L'Eglise joue un rôle majeur dans la réhabilitation de la perception du saint empereur Nicolas II
V.Golovanow

L'image du saint empereur Nicolas II dans la Russie post soviétique a connu trois périodes notables.

Peu d'intérêt au début des années 1990

A cette époque, la Russie ne connaissait pas d'intérêt profond pour son règne ni sa politique, alors que son image d'empereur mélancolique et politiquement faible n'était pas contestée.

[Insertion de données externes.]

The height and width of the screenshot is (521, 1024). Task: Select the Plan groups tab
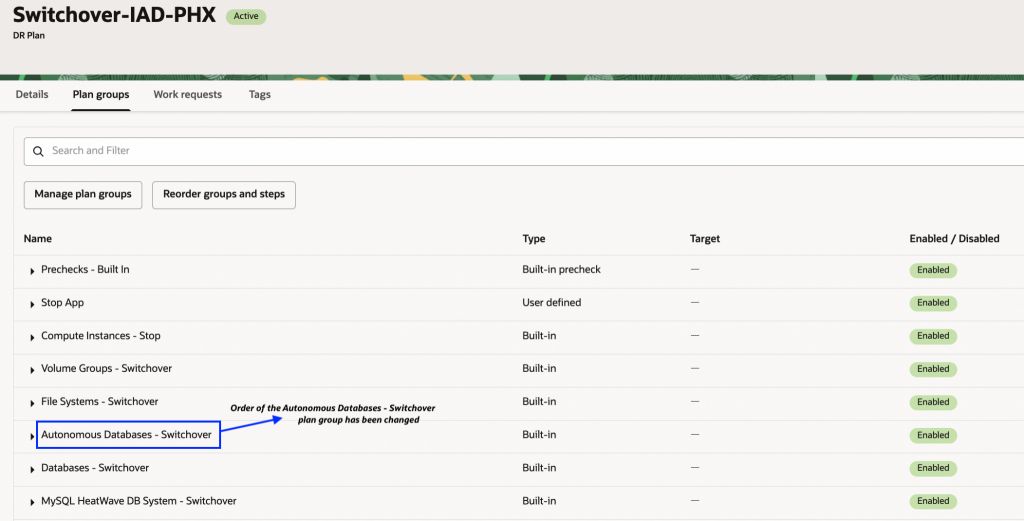[101, 95]
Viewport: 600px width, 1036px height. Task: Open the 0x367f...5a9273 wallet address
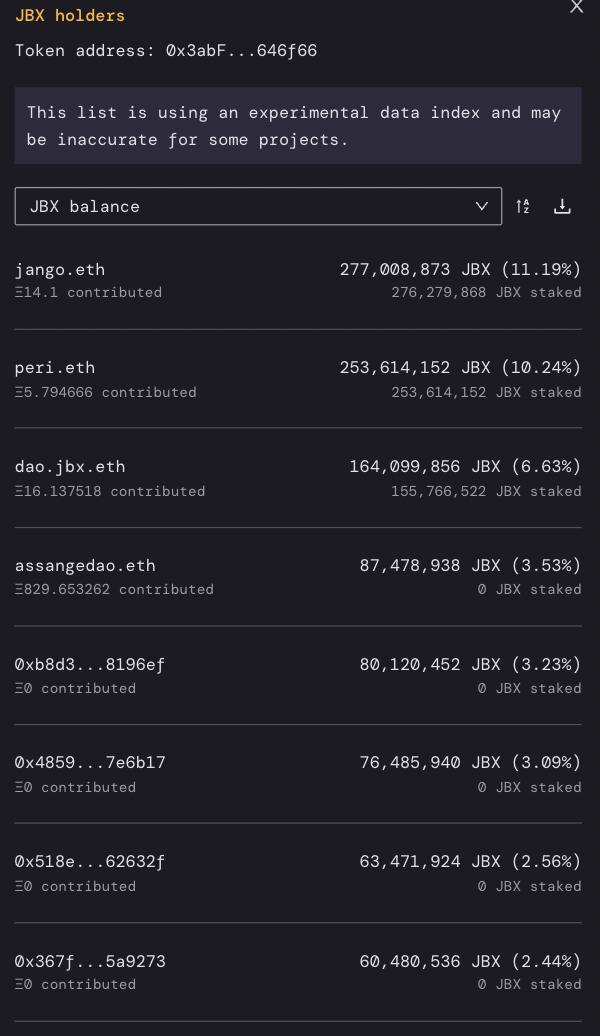click(x=90, y=961)
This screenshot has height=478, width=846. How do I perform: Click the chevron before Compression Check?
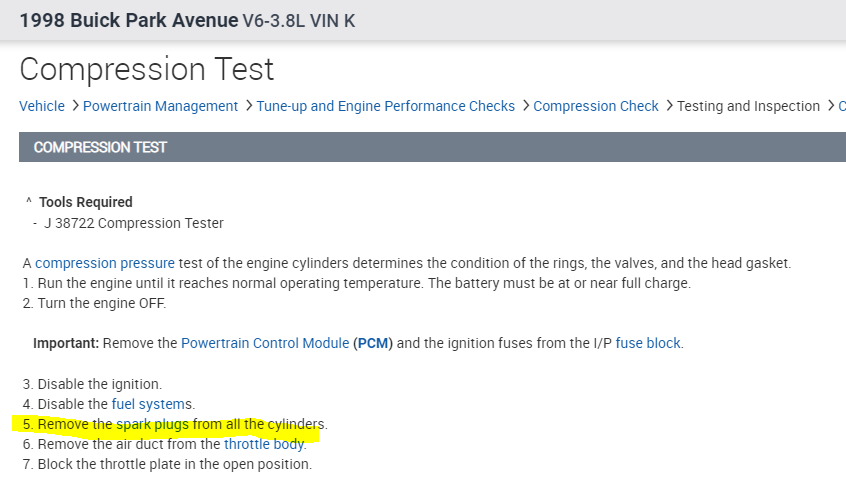(524, 106)
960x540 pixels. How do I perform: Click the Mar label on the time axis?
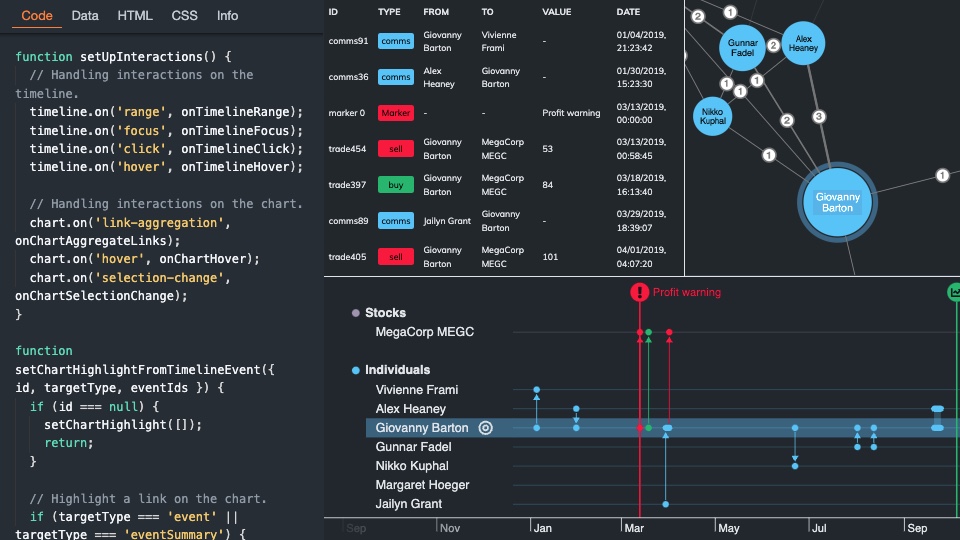633,528
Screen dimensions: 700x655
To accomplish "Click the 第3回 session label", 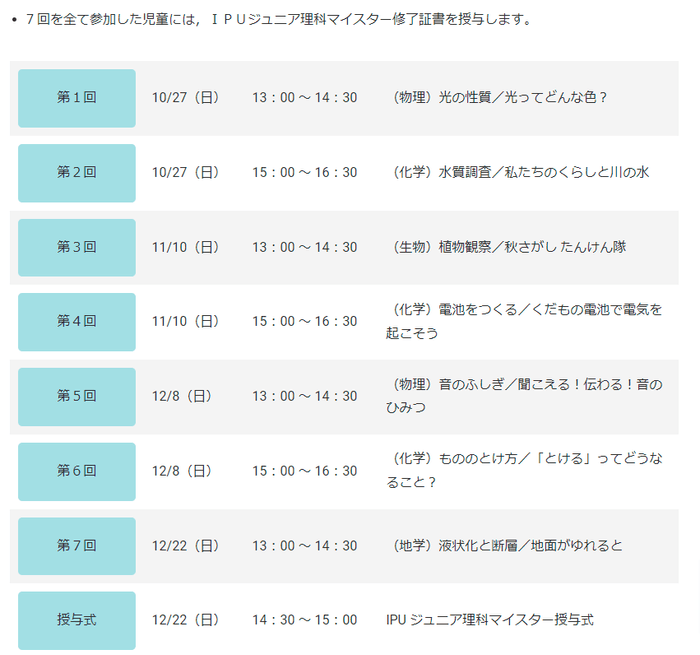I will point(77,247).
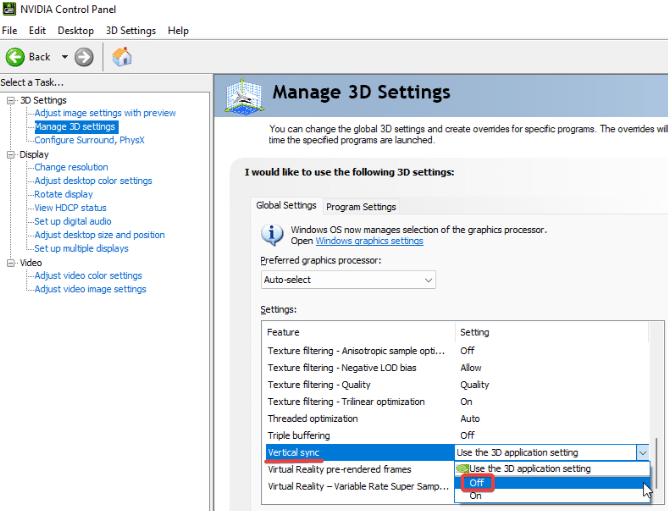Click the info icon beside Windows OS notice
This screenshot has width=668, height=511.
272,235
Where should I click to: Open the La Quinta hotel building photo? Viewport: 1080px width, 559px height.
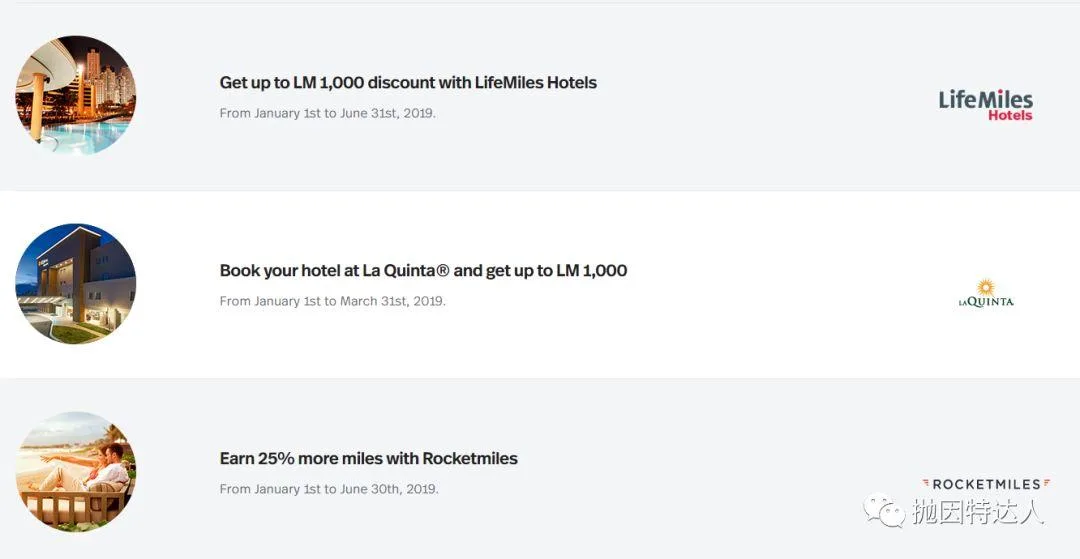pos(76,284)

Mais dans la première moitié des années 90, les publications de l'Église orthodoxe russe hors frontières commencèrent à activement pénétrer en Russie ; or, cette Église émigrée canonisa Nicolas II en 1981, et le culte de l'Empereur saint commença à faire son chemin en Russie.Au début des années 90, le Patriarcat de Moscou s'opposait à la canonisation, la commission spéciale formulait des objections tant au sujet de l'abdication, inacceptable selon les canons de l'Eglise, qu'au sujet de la politique intérieure de Nicolas II vis-à-vis de l'Eglise : ce dernier s'opposait à la restauration du patriarcat voulue par l'épiscopat, alors que Pierre le Grand l'avait aboli.

En outre, le sort des corps des membres de la famille royale demeurait inconnu. La découverte des chercheurs Riabov et Avdonine en 1971 était contestée par une partie de l'Église et par certains historiens.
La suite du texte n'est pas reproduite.